脐带源间充质干细胞的分离和生物学性状

Isolation and Biological Characteristics of Mesenchymal Stem Cells from Umbilical Cord

目的建立从脐带分离间充质干细胞的方法,并研究其生物学性状。方法脐带经酶消化后于DMEMLG/F12培养基中培养,倒置显微镜及电镜观察细胞形态学,细胞计数绘制细胞生长曲线,计数成纤维细胞集落形成单位(CFUF),流式细胞仪测定细胞周期及细胞免疫表型,免疫组织化学染色及RTPCR检测其体外诱导成脂肪和成骨分化的能力,RTPCR检测其细胞因子的分泌,与脐血来源CD34+细胞共同培养检测其支持造血的能力。结果经酶消化后,每cm脐带可得到中位数为1.01×106的有核细胞,CFUF产率为1/1609有核细胞,经贴壁传代可分离出成纤维样细胞,细胞倍增时间为(28.02±10.53)h。流式细胞仪分析细胞周期显示,>80%的细胞处于G0/G1期,S+G2+M期的细胞仅占(13.04±4.31)%。免疫表型分析显示,CD13、CD29、CD44、CD105(SH2)、CD73(SH3)、CD166和MHCI阳性,CD45、CD34、CD38、CD31和MHCⅡ阴性。体外诱导实验证实,该细胞具有成脂肪和成骨分化的能力。RTPCR显示,该细胞表达干细胞因子、血小板生成素,酪氨酸激酶受体配基、白细胞介素6、巨噬细胞集落刺激因子、白血病抑制因子、基质细胞衍生因子和血管内皮细胞生长因子,不表达白细胞介素3。与脐血来源CD34+细胞共同培养2周可见鹅卵石形成区,共培养8周证实其支持长期造血能力。结论建立从脐带中分离间充质干细胞的方法,脐带是间充质干细胞的新的来源。

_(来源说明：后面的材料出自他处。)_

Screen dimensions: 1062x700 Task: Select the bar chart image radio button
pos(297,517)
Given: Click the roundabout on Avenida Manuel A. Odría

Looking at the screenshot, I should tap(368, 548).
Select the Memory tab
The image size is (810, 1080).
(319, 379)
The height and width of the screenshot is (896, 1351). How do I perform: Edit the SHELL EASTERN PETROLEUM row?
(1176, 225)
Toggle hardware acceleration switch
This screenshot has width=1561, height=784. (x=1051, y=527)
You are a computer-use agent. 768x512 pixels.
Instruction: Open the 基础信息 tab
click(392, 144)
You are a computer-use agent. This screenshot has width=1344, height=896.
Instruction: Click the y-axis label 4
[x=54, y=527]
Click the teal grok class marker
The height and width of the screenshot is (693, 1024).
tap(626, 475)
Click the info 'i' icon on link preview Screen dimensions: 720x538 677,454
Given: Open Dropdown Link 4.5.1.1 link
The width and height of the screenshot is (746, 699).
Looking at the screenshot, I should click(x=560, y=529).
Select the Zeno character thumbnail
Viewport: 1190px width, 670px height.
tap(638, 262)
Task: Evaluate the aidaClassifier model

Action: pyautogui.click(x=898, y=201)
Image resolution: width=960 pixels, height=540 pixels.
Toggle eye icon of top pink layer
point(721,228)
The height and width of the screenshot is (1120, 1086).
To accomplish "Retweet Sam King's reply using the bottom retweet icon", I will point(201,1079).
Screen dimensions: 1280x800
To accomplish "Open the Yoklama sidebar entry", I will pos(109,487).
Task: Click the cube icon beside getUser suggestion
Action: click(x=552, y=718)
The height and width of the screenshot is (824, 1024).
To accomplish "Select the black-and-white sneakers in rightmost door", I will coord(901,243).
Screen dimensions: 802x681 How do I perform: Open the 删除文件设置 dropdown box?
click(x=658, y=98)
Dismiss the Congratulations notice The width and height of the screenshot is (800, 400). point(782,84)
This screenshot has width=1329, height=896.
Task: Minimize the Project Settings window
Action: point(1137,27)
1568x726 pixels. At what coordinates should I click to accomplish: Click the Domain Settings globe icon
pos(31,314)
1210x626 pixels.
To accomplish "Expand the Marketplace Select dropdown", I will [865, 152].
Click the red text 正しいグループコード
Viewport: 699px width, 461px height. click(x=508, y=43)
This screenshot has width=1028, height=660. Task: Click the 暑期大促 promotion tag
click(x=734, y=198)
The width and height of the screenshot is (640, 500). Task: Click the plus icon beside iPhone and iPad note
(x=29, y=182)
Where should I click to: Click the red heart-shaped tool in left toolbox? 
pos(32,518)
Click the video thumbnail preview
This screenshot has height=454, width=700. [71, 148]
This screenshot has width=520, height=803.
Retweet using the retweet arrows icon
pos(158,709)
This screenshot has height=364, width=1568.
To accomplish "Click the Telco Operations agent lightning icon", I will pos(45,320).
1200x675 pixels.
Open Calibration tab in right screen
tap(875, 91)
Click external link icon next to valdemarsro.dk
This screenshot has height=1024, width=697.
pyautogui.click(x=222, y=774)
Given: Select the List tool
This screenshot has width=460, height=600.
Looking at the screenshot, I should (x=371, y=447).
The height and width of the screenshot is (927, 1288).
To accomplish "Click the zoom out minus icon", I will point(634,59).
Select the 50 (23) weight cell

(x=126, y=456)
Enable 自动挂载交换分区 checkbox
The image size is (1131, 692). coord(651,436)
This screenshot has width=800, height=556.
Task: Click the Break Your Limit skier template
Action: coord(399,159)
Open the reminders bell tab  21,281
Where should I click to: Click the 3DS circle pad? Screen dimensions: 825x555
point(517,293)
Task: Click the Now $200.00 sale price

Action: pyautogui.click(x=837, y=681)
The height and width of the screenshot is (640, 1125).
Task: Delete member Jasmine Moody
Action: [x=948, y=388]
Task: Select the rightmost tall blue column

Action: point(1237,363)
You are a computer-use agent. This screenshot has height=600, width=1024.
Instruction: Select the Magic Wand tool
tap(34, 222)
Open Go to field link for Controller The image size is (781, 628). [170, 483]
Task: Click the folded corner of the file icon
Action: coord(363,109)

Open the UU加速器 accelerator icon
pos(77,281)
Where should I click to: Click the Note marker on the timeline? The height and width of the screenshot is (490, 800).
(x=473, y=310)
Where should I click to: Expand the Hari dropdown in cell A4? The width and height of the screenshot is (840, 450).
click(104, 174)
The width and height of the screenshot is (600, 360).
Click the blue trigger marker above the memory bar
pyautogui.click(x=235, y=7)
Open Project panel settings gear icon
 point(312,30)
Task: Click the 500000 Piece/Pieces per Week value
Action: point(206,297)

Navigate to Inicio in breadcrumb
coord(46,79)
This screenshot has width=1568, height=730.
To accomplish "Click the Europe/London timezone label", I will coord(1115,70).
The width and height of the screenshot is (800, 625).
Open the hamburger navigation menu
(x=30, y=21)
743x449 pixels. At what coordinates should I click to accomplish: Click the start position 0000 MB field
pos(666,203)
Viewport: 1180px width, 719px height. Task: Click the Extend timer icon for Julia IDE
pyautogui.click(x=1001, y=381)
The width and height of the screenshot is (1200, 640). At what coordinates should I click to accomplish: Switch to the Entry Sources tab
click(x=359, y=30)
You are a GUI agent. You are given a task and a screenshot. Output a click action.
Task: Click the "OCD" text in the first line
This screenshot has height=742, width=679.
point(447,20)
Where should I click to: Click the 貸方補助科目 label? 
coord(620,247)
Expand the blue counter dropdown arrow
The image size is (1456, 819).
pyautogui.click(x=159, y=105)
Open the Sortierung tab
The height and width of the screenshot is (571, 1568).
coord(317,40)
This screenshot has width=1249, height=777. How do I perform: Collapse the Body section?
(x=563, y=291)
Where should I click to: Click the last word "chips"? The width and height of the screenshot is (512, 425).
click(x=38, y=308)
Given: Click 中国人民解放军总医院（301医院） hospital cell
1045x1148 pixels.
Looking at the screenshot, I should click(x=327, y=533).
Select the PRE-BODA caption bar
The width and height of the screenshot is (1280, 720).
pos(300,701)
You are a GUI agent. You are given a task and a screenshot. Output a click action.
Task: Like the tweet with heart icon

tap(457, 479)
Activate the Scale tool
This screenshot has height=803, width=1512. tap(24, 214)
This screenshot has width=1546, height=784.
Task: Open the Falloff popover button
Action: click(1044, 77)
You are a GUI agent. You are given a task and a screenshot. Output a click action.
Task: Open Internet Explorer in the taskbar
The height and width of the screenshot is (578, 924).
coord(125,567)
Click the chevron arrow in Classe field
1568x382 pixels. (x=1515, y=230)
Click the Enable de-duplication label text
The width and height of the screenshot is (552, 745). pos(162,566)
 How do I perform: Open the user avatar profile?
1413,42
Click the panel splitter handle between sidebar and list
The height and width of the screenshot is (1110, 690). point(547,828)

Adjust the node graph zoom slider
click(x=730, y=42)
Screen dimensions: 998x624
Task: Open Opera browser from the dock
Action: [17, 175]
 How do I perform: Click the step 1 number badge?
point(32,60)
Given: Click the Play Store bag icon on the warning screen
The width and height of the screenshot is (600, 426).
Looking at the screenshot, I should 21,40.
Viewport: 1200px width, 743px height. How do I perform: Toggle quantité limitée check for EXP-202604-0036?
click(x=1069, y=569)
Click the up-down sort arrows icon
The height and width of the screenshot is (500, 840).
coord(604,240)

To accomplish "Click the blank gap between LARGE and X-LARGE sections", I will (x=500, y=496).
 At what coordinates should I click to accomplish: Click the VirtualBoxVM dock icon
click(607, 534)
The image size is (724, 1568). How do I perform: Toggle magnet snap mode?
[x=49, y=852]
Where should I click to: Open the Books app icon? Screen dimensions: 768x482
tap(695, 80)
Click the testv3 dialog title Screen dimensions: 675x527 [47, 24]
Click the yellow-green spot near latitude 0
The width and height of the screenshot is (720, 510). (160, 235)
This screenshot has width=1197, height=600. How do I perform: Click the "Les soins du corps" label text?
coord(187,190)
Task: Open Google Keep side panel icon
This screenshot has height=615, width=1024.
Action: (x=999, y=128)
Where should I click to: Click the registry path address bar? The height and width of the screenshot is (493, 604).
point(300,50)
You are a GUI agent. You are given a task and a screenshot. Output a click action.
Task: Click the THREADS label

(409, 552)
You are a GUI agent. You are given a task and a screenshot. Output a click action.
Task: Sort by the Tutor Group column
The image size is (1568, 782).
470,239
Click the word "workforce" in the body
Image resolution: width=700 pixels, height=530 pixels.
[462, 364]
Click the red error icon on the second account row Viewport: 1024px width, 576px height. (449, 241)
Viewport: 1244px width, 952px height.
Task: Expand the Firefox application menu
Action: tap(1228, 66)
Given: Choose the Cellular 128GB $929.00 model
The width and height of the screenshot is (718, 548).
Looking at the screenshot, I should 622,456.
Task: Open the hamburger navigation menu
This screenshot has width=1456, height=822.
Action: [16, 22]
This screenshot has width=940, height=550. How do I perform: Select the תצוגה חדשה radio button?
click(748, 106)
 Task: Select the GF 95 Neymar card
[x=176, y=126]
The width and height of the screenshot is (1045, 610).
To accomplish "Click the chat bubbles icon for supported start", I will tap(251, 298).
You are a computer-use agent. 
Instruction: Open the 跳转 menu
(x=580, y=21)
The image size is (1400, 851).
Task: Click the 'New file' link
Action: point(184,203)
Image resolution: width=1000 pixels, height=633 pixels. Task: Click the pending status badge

Objective To isolate the mesenchymal stem cells from umbilical cord and identify its biological characteristics. Methods Mesenchymal stem cells（MSC） have been isolated from venous endothelia/subendothelia, Warthon＇s jelly and prevascular tissue of the human umbilical cord（UC） using a established simple method. 36 full-term UC were recruited after informed consent. MSC were isolated after enzyme digestion of minced cord fragments. Results The median of nucleated cells isolated was 1.01× 10^6 per cm-long UC. A total of 1 × 10^10 MSC was obtained in 4 weeks. CFU-F productive was 1 ： 1 609 of nucleated cells. The population doubling time was approximately （28.02±10.53）h. The MSC were positive for CD13, CD29, CD44, SH-2, SH-3, CD166 and MHC-Ⅰ, but were negative for CD34, CD38, CD45, CD31 and MHC-Ⅱ. More than 80% of cells were in G0-G1 phase, whereas a small population of cells was engaged in proliferation （S＋G2 ＋M= 13.04%±4.31%）. Under specified culture conditions, the MSC differentiated into adipocytes and osteoblasts cells. The MSC were also found to express cytokines of SCF, LIF, M-CSF, Flt3-ligand, IL-6, GM-CSF, G-CSF, VEGF and SDF-1. When co-cultured with CD34^＋ cells from cord blood（CB）, the UC-derived MSC were able to support the hematopoiesis of long-term culture-initiating cells. Conclusion These findings suggested that abundant MSC can be isolated simply and effectively from the whole cord tissue. UC may be an attractive source of MSC for tissue engineering, CB expansion and cord blood transplantation.